Our results provide evidence that loss of LBP-1a expression results in vascular abnormalities of the labyrinthine layer and the yolk sac. However, labyrinthine development is dependent on complex functional interactions between the trophoblast and vascular components. To rule out an unrelated abnormality of trophoblast differentiation as an explanation for the LBP-1a-null placental phenotype, we determined the pattern of expression of key molecular markers by using in situ hybridization riboprobes specific for the three trophoblast cell layers. As shown in Fig. 6A and B, PLF and MPL-1, markers for giant cell trophoblast layer, show similar patterns of expression in normal and mutant placentas at E10.5. A similar result was observed when the expression pattern of the marker 4311 was compared, confirming the integrity of the spongiotrophoblast layer (Fig. 6C). In contrast, HSP-84, a labyrinthine trophoblast specific marker, although expressed, displayed an enhanced intensity compared to the wild-type placenta (Fig. 6D). A result of the compact nature of the mutant placenta, this result suggests that this trophoblast subtype differentiates normally in LBP-1a-null animals.
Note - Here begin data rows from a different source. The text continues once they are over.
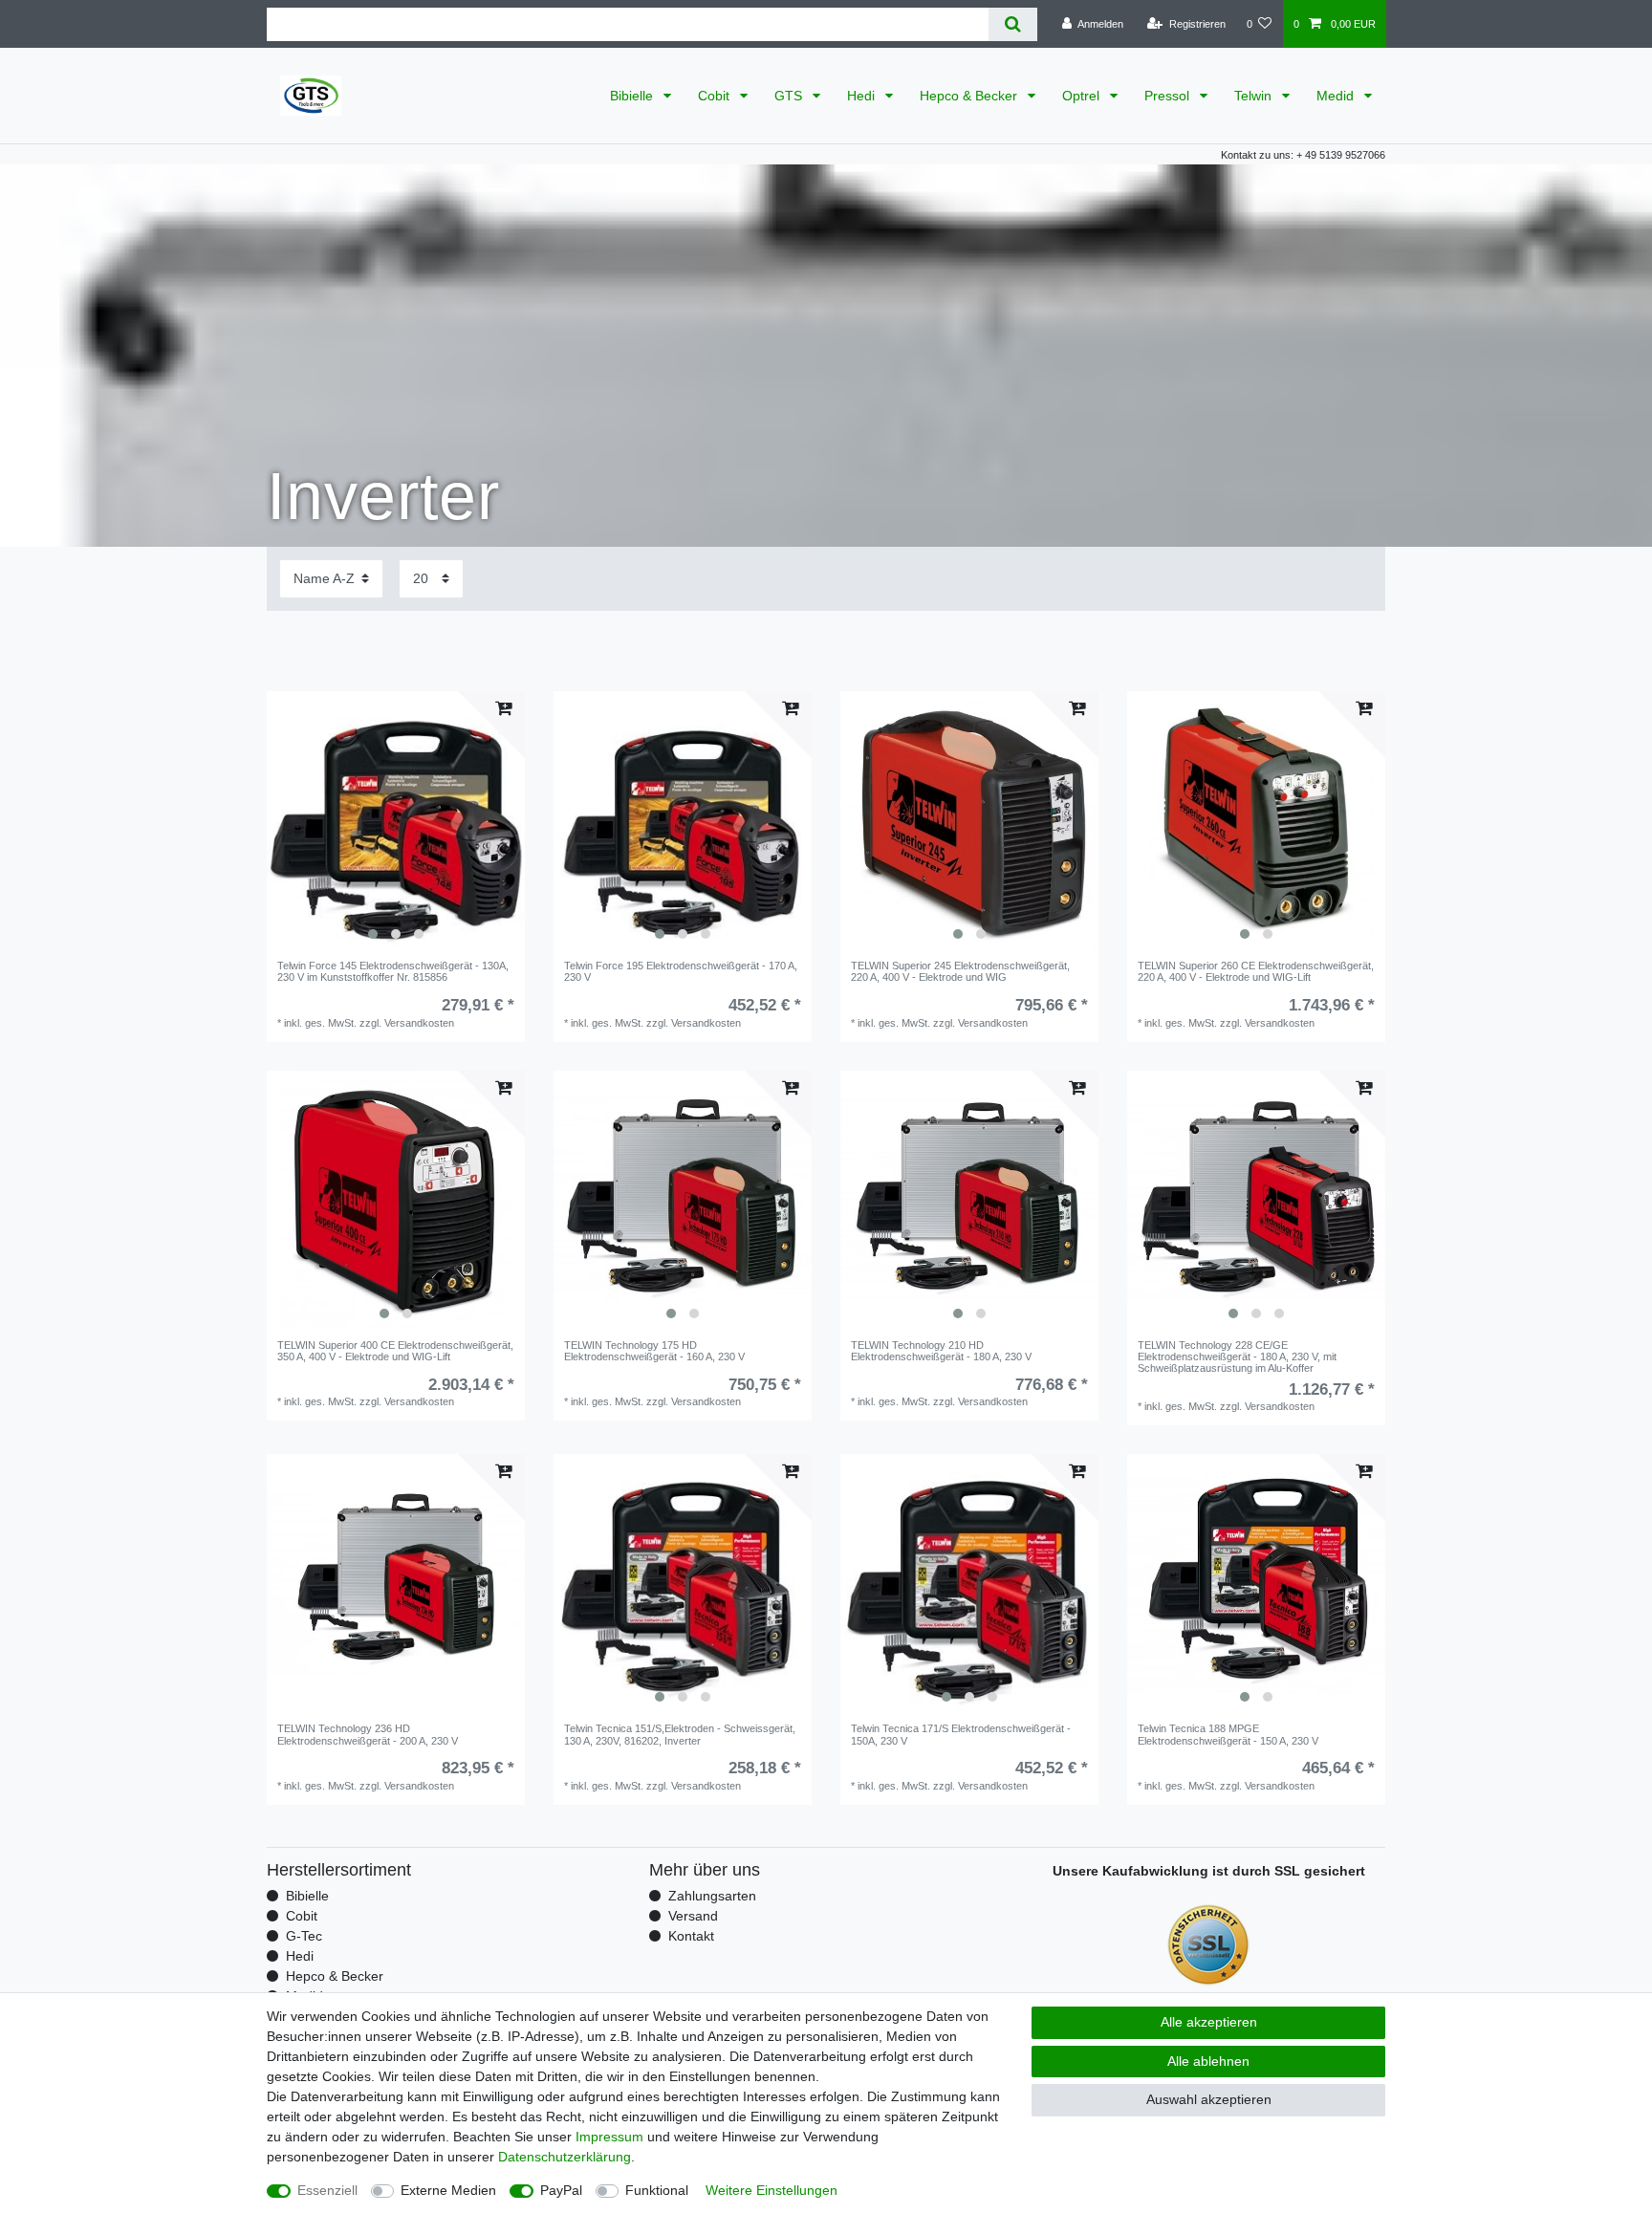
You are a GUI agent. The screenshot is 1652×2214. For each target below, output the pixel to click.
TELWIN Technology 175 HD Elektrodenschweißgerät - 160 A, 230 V (654, 1350)
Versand (693, 1915)
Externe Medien (448, 2190)
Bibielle (633, 95)
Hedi (863, 95)
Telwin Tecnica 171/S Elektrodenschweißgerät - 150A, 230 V (961, 1734)
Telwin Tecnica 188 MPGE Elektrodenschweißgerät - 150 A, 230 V (1228, 1734)
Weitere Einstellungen (771, 2190)
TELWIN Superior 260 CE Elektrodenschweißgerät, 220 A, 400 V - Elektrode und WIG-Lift (1256, 971)
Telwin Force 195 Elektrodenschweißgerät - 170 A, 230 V (680, 971)
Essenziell (327, 2190)
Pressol (1168, 95)
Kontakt (691, 1935)
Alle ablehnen (1208, 2061)
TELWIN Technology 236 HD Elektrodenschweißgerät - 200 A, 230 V (367, 1734)
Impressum (609, 2136)
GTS (790, 95)
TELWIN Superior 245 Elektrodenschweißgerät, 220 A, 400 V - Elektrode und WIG (960, 971)
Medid (1337, 95)
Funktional (656, 2190)
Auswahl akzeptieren (1209, 2099)
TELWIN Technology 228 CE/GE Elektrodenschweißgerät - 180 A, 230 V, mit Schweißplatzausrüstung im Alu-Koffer (1237, 1357)
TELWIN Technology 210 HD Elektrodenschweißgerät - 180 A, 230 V (941, 1350)
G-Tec (304, 1935)
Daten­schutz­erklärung (564, 2156)
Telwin (1254, 95)
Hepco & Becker (970, 95)
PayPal (561, 2190)
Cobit (715, 95)
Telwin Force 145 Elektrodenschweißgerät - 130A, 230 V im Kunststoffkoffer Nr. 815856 (393, 971)
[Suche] (1013, 24)
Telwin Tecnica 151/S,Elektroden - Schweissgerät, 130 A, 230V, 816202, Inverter (679, 1734)
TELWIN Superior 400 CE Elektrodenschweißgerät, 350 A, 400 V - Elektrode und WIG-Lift (395, 1350)
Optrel (1082, 95)
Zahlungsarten (712, 1895)
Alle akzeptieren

Confirmation of this conclusion was provided by additional in situ hybridization, semiquantitative RT-PCR, and microarray analysis, which confirmed that there was no significant difference in the expression of regulatory factors, such as Esx1 (3, 25, 28) and Dlx3 and Gcm1a (data not shown), previously implicated in labyrinthine trophoblast differentiation.
FIG. 6.
Normal expression of trophoblast differentiation specific markers in the mutant placenta. (A) The giant cell trophoblast markers PLF is expressed in wild-type (+/+) and mutant (−/−) placentas at E10.5, as assessed by in situ hybridization. (B) The giant cell trophoblast marker MPL-1 is expressed in wild-type (+/+) and mutant (−/−) placentas at E10.5, as assessed by in situ hybridization. (C) Expression of the spongiotrophoblast marker 4311 is present in both strains, suggesting normal differentiation of spongiotrophoblasts. (D) Expression of the labyrinthine trophoblast specific marker HSP-84 is also present in both strains, suggesting normal differentiation of labyrinthine trophoblasts. The apparent enhanced intensity in mutant (−/−) compared to wild-type (+/+) placenta at E10.5 is the result of the compact nature of the labyrinth in the mutant placenta.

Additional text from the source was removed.